# Farbtemperatur



## Nikko (8. Januar 2004)

Moin
Ich hoffe folgende Frage ist hier nicht fehl am Platz:

Weshalb ändert das Tageslicht ständig seine Farbtemperatur?

Weiß irgendjemand eine kurze, präzise Antwort darauf? Das würde mir sehr weiterhelfen

Vielen Dank im Vorraus,
Nikko


----------



## Dick Starbuck (8. Januar 2004)

Nach dem, was ich gerade hier zu dem Thema gefunden hab, würde ich mal spontan sagen, das liegt schlicht an der 'Bewölkungsdichte' des Himmels?


> Wolkenloser Himmel - 10.000-15.000 Kelvin
> Bewölkter Himmel - 6.000- 8.000 Kelvin


----------



## Vitalis (8. Januar 2004)

Hallo Nikko,
in diesem Thread ist das Thema Farbtemperatur ganz gut erklärt. Es geht zwar erstmal um Temperatur beim Montor, aber weiter unten wird es auch für Dich interessant.

Kurz und unsachlich: Wenn die Sonne niedrig steht, dann kommen die roten Anteile des Lichts besser durch die Atmosphäre, als die blauen: Die Temperatur ist niedrig. Wenn die Sonne einen hohen Stand hat, dann muß das Licht weniger Atmosphäre durchdringen, es kommt mehr Blau durch und die Temperatur ist höher. Bewölkter Himmel schluckt anscheinend viel Rot und das Licht wird dadurch sehr kalt: Die Temperatur ist hoch. 

So, schätze ich, ist es wohl..
Genauer und richtiger kann es Dir Google sagen. 

Hier noch ein netter Link

Gruß,
Vitalis


----------



## Nikko (8. Januar 2004)

Vielen Dank Vitalis 

Deine Antwort und der  Link haben mir sehr geholfen.  Genau das was ich bei Google verzweifelt gesucht habe 
 

Liebe Grüße,  Nikko


----------

━━━━

◆ **AUFGABE A**: Erkläre in ein bis drei Sätzen anhand des Threads zur Farbtemperatur, warum die Farbtemperatur des Tageslichts niedrig ist, wenn die Sonne niedrig steht.
◆ **AUFGABE B**: Welchen Bereich der Farbtemperatur nennt der Thread zur Farbtemperatur für einen wolkenlosen Himmel?

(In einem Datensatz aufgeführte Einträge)
━━━━

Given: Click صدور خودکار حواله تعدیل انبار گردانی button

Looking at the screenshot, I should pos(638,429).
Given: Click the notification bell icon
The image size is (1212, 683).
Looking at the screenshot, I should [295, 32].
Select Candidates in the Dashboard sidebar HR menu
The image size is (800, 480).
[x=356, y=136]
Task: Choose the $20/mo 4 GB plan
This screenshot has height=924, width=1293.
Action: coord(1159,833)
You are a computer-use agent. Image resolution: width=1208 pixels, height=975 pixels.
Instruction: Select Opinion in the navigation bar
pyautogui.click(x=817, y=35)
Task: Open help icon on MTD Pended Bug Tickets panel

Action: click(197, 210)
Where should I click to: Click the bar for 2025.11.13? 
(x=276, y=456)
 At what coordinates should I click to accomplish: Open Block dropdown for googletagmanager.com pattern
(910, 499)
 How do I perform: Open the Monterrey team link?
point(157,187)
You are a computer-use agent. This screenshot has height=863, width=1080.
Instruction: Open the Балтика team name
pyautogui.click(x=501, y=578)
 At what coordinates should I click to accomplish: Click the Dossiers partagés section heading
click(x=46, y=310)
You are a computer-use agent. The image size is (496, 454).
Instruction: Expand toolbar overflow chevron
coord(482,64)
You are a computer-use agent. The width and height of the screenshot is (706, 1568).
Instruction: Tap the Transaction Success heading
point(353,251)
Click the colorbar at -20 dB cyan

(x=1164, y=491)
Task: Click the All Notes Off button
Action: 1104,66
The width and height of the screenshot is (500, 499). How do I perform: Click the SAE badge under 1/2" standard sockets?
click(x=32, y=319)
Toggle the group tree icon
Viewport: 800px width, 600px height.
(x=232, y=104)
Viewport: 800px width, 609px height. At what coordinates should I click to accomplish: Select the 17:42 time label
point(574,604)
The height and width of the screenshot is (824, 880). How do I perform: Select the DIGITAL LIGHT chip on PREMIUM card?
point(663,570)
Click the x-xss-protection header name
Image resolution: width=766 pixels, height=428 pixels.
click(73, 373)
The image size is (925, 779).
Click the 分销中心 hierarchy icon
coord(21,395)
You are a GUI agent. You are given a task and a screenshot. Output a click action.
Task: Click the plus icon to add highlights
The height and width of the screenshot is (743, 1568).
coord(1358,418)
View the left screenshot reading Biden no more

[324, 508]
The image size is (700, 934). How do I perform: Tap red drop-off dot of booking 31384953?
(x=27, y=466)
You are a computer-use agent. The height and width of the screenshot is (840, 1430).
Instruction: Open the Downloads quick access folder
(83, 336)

━━━━

◆ **SCHRIFTLICHE ANTWORT A**: Bei niedrigem Sonnenstand kommen die roten Anteile des Lichts besser durch die Atmosphäre als die blauen. Deshalb ist die Farbtemperatur dann niedrig.

◆ **SCHRIFTLICHE ANTWORT B**: 10.000 bis 15.000 Kelvin.